Furthermore, the A/R model used in our study is highly relevant to a number of critical human gastrointestinal disorders characterized by ischemia–reperfusion (I/R) injury. Clinical conditions such as NEC in premature infants, acute mesenteric ischemia resulting from arterial or venous occlusion, and complications from major surgical procedures like intestinal transplantation and aortic aneurysm repair all share I/R injury as a core pathophysiological mechanism. In these settings, the temporary loss of blood flow (ischemia) followed by its restoration (reperfusion) triggers a potent inflammatory cascade and the production of reactive oxygen species, leading to severe damage to the intestinal mucosal barrier. This breach in the barrier allows for the translocation of luminal bacteria and toxins into the bloodstream, which can result in systemic inflammatory response syndrome, sepsis, and multi-organ failure [
22,
23]. Our findings suggest that LA could be a valuable therapeutic agent in these clinical scenarios by stabilizing tight junctions and preserving barrier integrity during the critical reperfusion phase, thereby mitigating the severe downstream consequences of I/R injury.

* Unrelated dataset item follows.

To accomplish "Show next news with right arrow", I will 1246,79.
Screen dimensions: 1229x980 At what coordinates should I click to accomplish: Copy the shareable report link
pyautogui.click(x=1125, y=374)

While our study provides valuable insights into the protective mechanisms of Larazotide Acetate on intestinal enterocytes, we must acknowledge the limitations of our in vitro Caco-2 and IPEC-J2 model. These monoculture systems, though robust, do not fully recapitulate the complex cellular and structural architecture of the native intestinal barrier, which includes a diverse array of cell types that contribute to the mucosal defense and repair processes. Therefore, future work is essential to validate these findings in more physiologically sophisticated systems. The logical progression would be to utilize 3D intestinal organoids to study these intercellular interactions, followed by in vivo studies in animal models of ischemia–reperfusion injury. Another limitation is our prophylactic design. We showed that pre-treatment with Larazotide Acetate protects the barrier from injury, but not whether it can therapeutically repair existing damage. Future studies should assess post-injury application to determine its full clinical utility. Such research will be critical for confirming the therapeutic efficacy of LA and advancing its potential translation into clinical applications for acute intestinal injuries.